Imagine, for instance, that you share a video with two friends and each of them shares it with two new friends. If that process continues then the number of new people viewing the video would follow the pattern:

[ 1, 2, 4, 8, 16, 32, 64, \dotsc ]

Notice that these numbers are doubling. One doubles to get two, two doubles to get four, four doubles to get eight, and so on. This type of increase is one example of exponential growth.

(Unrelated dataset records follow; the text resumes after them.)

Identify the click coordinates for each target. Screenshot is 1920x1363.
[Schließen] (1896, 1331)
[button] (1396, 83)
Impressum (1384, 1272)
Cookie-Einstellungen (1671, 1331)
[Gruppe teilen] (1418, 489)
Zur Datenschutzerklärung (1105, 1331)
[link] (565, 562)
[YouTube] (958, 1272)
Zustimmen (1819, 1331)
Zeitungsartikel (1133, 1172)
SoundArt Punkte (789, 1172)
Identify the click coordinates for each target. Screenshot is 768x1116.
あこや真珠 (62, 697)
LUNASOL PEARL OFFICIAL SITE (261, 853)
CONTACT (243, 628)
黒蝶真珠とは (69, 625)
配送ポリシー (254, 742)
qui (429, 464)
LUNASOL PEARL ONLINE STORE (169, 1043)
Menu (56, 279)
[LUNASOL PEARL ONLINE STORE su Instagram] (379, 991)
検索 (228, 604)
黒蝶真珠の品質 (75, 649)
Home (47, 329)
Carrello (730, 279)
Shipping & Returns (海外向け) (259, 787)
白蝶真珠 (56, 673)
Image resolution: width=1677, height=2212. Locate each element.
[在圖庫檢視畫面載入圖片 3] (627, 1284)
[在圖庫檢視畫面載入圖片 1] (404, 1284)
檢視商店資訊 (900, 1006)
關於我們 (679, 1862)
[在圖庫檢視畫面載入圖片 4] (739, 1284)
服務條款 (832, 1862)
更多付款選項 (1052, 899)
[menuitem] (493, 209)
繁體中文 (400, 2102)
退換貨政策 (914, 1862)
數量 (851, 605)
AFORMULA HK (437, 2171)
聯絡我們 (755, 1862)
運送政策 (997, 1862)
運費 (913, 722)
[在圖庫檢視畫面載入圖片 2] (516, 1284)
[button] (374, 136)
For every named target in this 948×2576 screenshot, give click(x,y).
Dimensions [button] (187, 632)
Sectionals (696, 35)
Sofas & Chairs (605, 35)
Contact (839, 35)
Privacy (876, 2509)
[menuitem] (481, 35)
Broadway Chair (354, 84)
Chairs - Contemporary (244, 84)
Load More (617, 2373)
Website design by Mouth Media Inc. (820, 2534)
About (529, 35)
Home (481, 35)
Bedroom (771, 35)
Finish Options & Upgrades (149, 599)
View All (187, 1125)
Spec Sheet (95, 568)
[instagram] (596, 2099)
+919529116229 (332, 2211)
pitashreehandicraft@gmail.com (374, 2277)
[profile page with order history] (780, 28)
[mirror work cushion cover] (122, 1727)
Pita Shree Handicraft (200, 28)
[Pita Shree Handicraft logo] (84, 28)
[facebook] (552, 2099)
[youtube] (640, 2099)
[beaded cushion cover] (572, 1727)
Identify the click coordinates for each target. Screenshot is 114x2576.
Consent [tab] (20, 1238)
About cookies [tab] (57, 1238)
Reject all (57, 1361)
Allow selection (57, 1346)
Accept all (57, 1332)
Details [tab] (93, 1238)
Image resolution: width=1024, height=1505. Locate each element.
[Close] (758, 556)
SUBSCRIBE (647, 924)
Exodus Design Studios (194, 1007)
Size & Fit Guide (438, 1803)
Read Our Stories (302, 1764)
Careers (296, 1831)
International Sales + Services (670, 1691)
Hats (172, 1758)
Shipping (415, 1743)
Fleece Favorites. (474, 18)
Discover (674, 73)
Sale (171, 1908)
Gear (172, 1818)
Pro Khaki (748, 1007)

If the numbers were to consistently triple, for example $1, 3, 9, 27, \dotsc$, or quadruple like $1,\thinspace 4,\thinspace 16,\thinspace 64,\thinspace \dotsc$, that would also be considered exponential growth.

Nuclear Reactions

A nuclear reaction begins when a small particle, called a neutron, crashes into an atom and splits it in half. When that atom splits it releases more neutrons. Those neutrons crash into other atoms and cause them to split as well.

If each atom that splits causes two more atoms to split, then the number of reactions would follow the pattern:

[ 1, 2, 4, 8, 16, 32, 64, \dotsc ]

Notice that these numbers are doubling. One doubles to get two, two doubles to get four, four doubles to get eight, and so on. This type of increase is one example of exponential growth.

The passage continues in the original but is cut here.